OK, OK, I know. It is way past Mother's Day and we all know that that is the ONLY day that we can show our appreciation for moms, but I just have to say it again. Moms are awesome. Period.
Why this sudden surge of pride for mothers, you ask? Well, this past week I have been sick. Dog sick. Laying-in-bed-can't-get-out-or-I-will-pass-out sick. FOR THE WHOLE WEEK. Usually, I can bounce back after a day and just deal with the symptoms until they go away. Usually, I don't really get ill. I can't. I'm a mom of three toddlers. It's just not allowed.

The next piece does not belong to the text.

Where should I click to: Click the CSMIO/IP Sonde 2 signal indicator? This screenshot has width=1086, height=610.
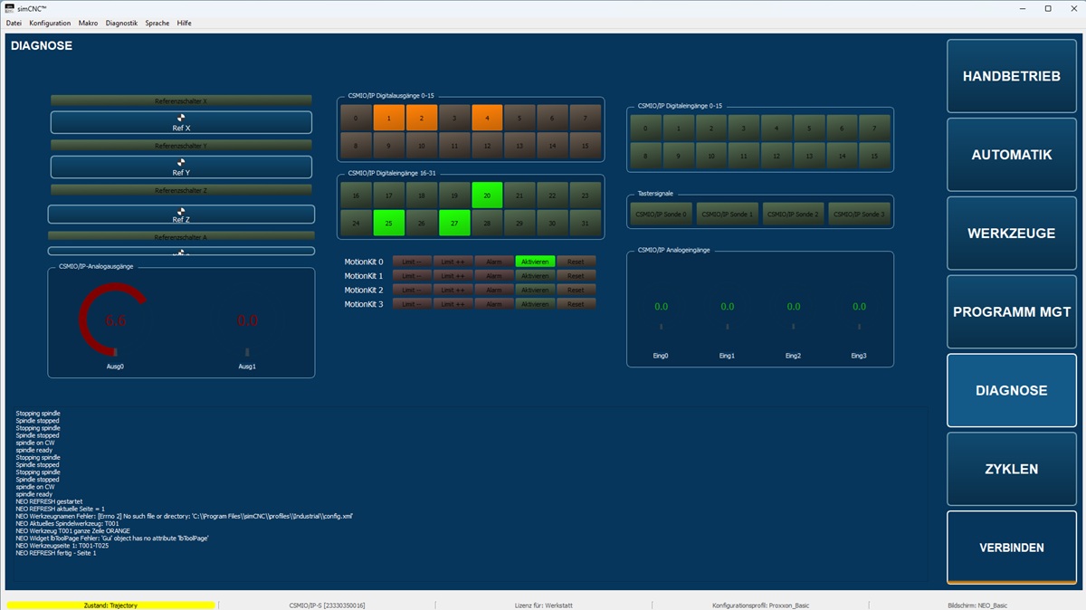click(x=793, y=214)
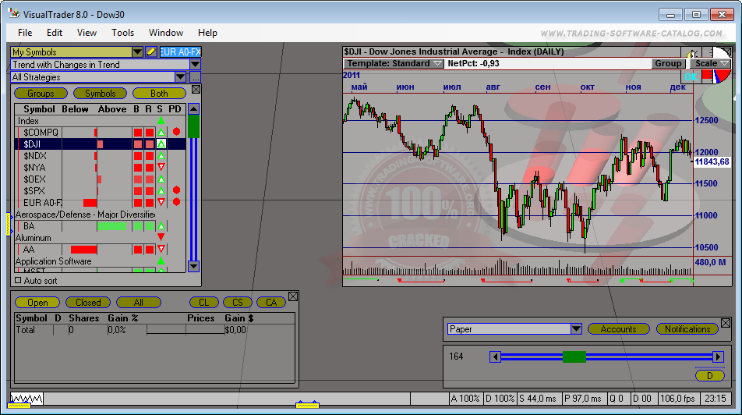
Task: Click the red PD dot for $COMPQ
Action: coord(176,133)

BUT, this week it sure happened. I couldn't do my usual routines, the laundry, the lifting, the diaper changes, the on-going potty training, the discipline, the cooking, the cleaning. I couldn't read books to my kids, I couldn't play with them, or even sit with them while they ate their meals. I was pathetically ripped from my mothering role by a virus and that gave me a little perspective.
Being a mom is an incredibly physical job. Especially for the mother of toddlers, you are constantly moving, lifting, bending, twirling, reaching, on the floor and up again. ALL THE TIME. You have to be in order to engage with your kids, to keep them safe and to keep them functioning even on the most basic level. You have to mentally keep track of all the things—I mean ALL THE THINGS! Everybody's schedules, likes, dislikes, poop-cycles, sippy-cups, diaper bags and favorite toys. You have to be a multi-level negotiator, thinking fast to prevent major breakdowns and hour-long tantrums. All this is piled on top of the hope/pressure to be the most loving, fun, and pinterest-ready mom on the block. Sigh.

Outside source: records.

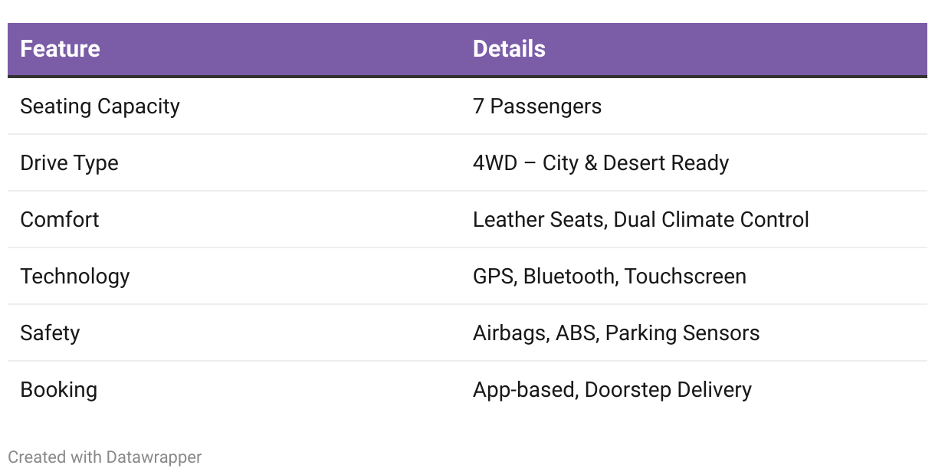Click the Feature column header
The height and width of the screenshot is (475, 935).
[x=60, y=49]
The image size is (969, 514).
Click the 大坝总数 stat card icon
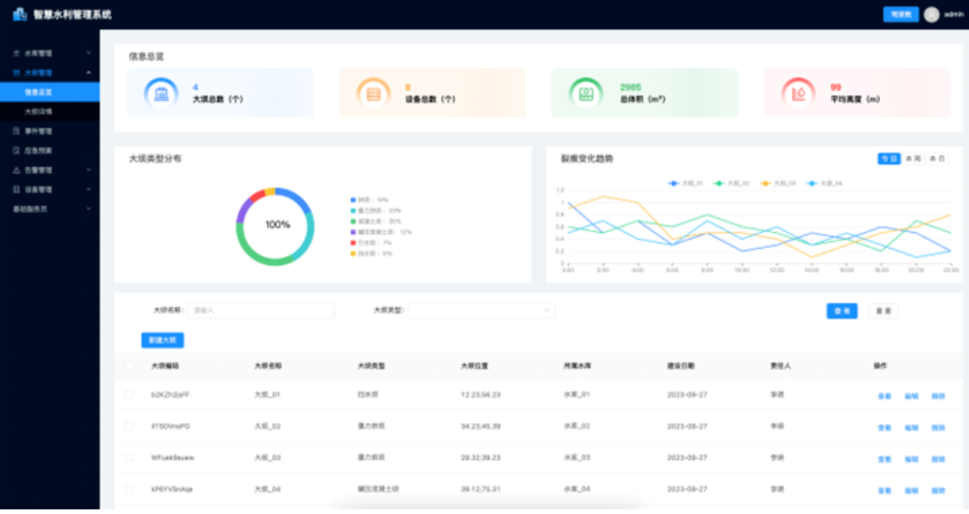click(161, 93)
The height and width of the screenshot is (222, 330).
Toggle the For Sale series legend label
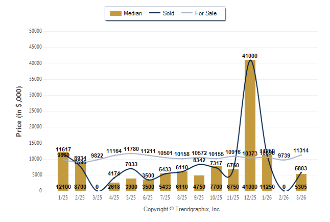click(x=206, y=13)
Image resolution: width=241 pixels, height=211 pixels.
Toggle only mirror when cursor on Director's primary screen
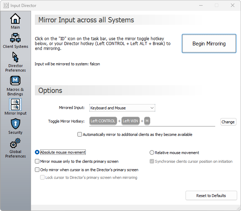pyautogui.click(x=37, y=170)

People ask me how I do "it". How do I take care of these three boys that are basically the same age and still survive. I think the thing is, if you are a mom, you just...do. You do what it takes. Maybe you develop a tougher skin, or your priorities change out of necessity but you do what it takes to make your family work the best way you know how.

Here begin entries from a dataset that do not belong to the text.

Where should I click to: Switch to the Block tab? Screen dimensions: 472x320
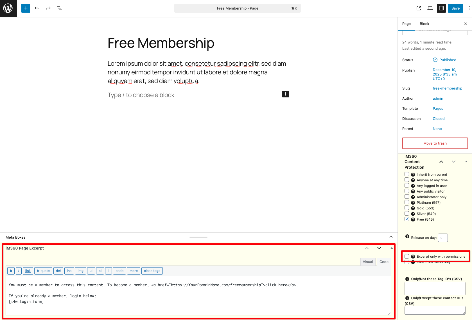tap(424, 24)
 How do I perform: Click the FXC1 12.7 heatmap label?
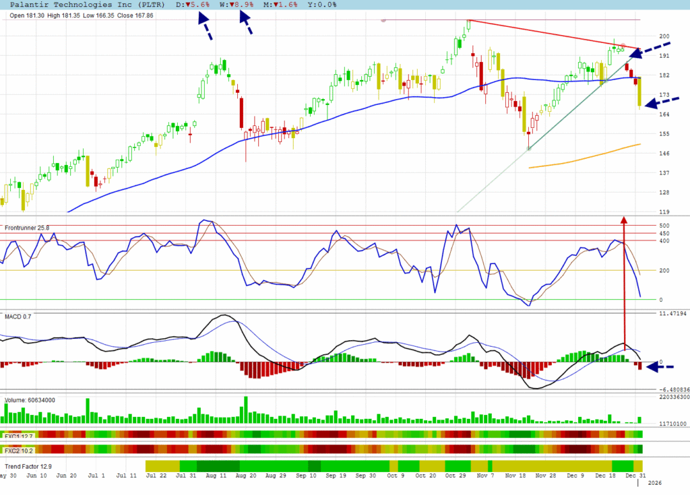[x=19, y=436]
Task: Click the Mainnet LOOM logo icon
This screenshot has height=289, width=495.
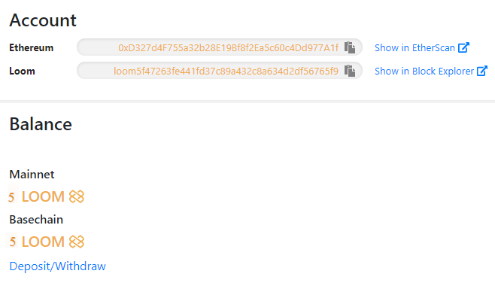Action: [x=77, y=196]
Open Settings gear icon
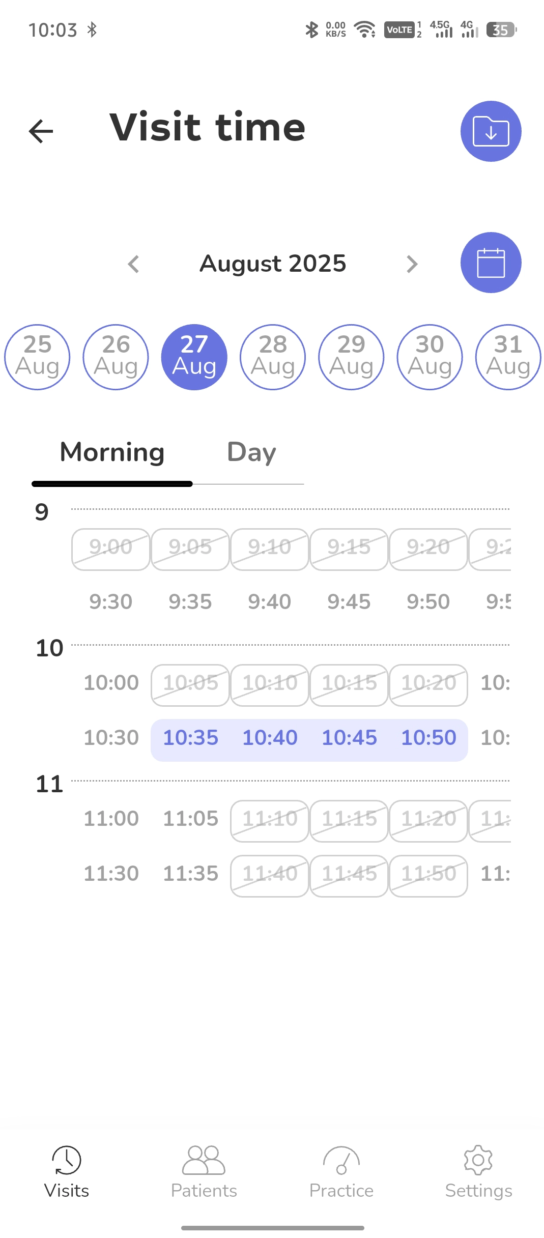The height and width of the screenshot is (1238, 544). (x=478, y=1160)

It was so interesting to see what it was like to be taken out of the game, to be benched, momentarily from my role and see what happened. And no, the world did not disintegrate and there was no major disfunction that could not be overcome by putting my kids in front of yet another Daniel Tiger, but everything was on hold. We weren't thriving in our world, we were treading water.
Today was the first day that I have felt even slightly myself. Like it wasn't the most difficult thing in the world to unload the dishwasher and cook oatmeal at the same time. The small victories today coming back from the land of sickness, made me realize how many things I do every day without even thinking about it. And these things aren't glorious, or anything worth pinning a medal on my apron for, BUT they make my life, my family life...work. And work well. AND for this, you people everywhere, I declare that I am awesome. That all moms are awesome. Because we make the world work and we make the world better through our mothering.
So today, even though it is not Mother's Day, thank your mother for what she did everyday to keep you alive and thriving. If you are a mom yourself, do a super hero stance in front of the mirror and say it these words, "I AM AWESOME." and believe it. Because you are.